| Exercise prompt |
Where a line below holds the string "camera", that line goes into the answer.

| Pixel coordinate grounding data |
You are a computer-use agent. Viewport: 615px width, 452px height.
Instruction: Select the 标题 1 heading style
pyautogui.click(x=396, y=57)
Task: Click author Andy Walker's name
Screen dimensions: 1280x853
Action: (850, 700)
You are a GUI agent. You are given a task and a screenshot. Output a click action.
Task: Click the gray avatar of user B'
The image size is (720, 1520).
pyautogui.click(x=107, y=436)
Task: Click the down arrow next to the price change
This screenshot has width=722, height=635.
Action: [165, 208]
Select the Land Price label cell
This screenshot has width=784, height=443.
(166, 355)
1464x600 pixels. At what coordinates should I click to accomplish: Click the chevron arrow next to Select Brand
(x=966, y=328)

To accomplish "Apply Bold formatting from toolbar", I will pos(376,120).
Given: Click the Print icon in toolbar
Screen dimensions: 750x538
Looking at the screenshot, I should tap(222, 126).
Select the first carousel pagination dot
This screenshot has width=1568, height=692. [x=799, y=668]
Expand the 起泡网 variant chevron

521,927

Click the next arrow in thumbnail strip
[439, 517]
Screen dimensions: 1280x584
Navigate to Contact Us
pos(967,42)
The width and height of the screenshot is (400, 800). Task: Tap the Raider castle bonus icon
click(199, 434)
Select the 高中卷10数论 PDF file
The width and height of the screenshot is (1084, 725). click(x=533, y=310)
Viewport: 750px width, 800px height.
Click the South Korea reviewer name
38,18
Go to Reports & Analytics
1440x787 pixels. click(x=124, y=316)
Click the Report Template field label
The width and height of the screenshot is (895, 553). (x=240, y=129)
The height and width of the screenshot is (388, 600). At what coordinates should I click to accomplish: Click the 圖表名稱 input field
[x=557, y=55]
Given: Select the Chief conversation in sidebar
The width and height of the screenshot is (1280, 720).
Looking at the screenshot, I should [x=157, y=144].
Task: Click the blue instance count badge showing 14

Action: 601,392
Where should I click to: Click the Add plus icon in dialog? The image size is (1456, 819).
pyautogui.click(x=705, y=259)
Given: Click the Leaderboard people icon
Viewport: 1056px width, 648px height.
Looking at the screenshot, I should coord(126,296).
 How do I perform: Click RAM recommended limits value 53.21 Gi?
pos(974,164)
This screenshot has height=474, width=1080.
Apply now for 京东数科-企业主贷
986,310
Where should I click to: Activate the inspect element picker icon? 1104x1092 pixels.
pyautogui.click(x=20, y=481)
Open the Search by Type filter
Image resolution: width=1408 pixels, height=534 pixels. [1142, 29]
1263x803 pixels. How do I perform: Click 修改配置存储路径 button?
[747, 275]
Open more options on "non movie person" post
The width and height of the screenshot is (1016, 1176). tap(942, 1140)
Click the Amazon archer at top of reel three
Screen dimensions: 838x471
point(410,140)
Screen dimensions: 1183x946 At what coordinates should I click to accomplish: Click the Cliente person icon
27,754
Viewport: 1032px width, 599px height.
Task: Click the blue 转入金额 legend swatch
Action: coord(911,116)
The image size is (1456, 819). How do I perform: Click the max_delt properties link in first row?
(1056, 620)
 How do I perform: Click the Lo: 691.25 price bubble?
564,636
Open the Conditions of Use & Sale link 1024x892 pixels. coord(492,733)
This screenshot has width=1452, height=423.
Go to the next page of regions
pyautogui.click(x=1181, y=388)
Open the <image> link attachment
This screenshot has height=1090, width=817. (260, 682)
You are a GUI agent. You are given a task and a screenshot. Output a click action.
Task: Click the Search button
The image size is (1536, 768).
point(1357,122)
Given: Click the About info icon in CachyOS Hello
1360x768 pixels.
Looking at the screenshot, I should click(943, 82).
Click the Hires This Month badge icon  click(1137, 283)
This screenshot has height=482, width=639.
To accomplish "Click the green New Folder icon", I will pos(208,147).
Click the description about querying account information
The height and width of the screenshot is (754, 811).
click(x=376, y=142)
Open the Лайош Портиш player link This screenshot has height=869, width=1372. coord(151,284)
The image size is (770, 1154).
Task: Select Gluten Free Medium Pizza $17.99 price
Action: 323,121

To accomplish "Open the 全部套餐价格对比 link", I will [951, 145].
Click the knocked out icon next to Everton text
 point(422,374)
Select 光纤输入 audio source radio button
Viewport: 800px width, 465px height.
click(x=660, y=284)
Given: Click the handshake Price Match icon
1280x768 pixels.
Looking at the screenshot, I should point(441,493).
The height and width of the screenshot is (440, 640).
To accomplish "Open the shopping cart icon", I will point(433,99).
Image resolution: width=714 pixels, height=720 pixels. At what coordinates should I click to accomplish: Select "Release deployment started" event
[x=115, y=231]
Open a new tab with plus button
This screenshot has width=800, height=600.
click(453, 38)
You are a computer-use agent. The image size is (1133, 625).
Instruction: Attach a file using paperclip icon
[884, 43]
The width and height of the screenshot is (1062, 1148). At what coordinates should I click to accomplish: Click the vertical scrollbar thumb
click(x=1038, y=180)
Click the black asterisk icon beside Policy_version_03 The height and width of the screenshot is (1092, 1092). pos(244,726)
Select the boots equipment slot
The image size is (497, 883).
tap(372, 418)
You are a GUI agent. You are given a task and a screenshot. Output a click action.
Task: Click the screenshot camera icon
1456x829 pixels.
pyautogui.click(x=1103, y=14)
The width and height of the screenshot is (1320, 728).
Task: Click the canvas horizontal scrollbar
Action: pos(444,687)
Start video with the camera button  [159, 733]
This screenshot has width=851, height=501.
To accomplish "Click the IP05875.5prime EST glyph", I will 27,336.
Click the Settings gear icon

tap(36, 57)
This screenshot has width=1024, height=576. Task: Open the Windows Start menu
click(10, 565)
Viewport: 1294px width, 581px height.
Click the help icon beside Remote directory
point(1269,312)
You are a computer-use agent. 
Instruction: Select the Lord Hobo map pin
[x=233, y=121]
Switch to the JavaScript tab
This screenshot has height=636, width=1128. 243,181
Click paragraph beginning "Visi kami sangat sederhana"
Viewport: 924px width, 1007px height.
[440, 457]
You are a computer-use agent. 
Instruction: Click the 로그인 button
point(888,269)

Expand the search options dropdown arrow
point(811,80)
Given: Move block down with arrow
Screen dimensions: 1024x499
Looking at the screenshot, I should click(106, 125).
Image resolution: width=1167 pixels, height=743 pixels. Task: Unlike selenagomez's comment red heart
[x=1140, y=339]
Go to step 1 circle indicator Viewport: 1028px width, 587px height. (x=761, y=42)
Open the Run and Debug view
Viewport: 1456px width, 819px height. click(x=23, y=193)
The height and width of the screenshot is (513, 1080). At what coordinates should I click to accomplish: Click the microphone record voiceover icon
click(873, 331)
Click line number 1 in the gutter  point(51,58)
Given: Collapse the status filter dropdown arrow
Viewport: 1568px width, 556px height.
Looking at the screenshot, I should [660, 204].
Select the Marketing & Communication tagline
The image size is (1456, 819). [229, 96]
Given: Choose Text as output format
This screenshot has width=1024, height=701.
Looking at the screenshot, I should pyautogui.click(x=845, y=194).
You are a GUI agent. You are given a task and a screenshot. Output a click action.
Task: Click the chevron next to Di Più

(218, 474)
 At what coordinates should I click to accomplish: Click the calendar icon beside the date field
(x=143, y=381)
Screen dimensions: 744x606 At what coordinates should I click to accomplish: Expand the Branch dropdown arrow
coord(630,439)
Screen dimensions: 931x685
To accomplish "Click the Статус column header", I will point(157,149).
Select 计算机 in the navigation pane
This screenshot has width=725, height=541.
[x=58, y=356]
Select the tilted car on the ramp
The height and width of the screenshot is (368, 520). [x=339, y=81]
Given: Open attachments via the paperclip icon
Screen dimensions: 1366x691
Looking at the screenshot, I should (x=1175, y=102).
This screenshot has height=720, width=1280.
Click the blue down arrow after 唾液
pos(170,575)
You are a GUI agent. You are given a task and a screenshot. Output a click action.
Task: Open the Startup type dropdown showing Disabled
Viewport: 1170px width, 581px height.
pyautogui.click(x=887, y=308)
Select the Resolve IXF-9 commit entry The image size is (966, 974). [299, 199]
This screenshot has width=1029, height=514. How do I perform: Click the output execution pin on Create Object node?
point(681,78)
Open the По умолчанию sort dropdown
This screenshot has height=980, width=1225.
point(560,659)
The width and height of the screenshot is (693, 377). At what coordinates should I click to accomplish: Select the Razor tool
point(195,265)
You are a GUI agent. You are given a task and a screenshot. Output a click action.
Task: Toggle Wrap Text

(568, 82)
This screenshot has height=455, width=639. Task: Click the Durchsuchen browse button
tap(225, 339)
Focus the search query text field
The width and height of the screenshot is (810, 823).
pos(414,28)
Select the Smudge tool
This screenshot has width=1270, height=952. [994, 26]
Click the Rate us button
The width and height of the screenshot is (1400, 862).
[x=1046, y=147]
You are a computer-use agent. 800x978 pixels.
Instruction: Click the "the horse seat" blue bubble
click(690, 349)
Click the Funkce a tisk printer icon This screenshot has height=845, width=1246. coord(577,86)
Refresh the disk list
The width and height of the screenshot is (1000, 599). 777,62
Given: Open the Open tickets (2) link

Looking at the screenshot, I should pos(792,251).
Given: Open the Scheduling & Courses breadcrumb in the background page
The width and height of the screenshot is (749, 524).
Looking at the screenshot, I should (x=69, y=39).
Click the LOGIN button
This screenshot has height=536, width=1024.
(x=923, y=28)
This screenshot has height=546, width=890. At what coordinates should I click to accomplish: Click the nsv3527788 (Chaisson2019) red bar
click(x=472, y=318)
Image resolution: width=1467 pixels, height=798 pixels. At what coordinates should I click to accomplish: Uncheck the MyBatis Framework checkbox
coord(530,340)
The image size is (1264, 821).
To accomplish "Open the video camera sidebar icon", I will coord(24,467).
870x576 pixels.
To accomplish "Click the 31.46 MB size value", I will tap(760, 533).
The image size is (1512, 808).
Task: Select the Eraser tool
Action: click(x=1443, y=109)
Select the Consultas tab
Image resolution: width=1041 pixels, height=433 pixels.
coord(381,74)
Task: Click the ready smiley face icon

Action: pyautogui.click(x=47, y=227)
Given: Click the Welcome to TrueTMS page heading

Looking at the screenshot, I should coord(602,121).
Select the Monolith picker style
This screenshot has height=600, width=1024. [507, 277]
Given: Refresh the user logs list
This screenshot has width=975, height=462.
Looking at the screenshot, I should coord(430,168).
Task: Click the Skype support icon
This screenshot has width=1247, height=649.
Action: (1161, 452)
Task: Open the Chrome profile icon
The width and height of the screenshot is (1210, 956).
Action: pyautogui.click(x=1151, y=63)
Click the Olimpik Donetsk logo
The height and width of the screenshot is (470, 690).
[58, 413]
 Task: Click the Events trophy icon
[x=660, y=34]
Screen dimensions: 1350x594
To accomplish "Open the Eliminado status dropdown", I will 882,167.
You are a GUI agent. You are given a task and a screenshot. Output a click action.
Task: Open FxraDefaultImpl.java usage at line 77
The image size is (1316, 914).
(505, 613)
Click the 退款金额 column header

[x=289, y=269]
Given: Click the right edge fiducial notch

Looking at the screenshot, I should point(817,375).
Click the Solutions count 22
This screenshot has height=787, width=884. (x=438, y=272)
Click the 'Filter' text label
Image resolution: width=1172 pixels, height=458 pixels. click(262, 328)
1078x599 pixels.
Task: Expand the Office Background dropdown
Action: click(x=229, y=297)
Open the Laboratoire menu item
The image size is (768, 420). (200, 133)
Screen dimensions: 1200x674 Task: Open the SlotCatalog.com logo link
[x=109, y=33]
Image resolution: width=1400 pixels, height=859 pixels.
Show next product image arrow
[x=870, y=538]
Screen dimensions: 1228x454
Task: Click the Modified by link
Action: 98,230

| Task result |
Task: Click the screenshot camera icon
Start video with the camera button  [159, 733]
To accomplish "Open the video camera sidebar icon", I will coord(24,467).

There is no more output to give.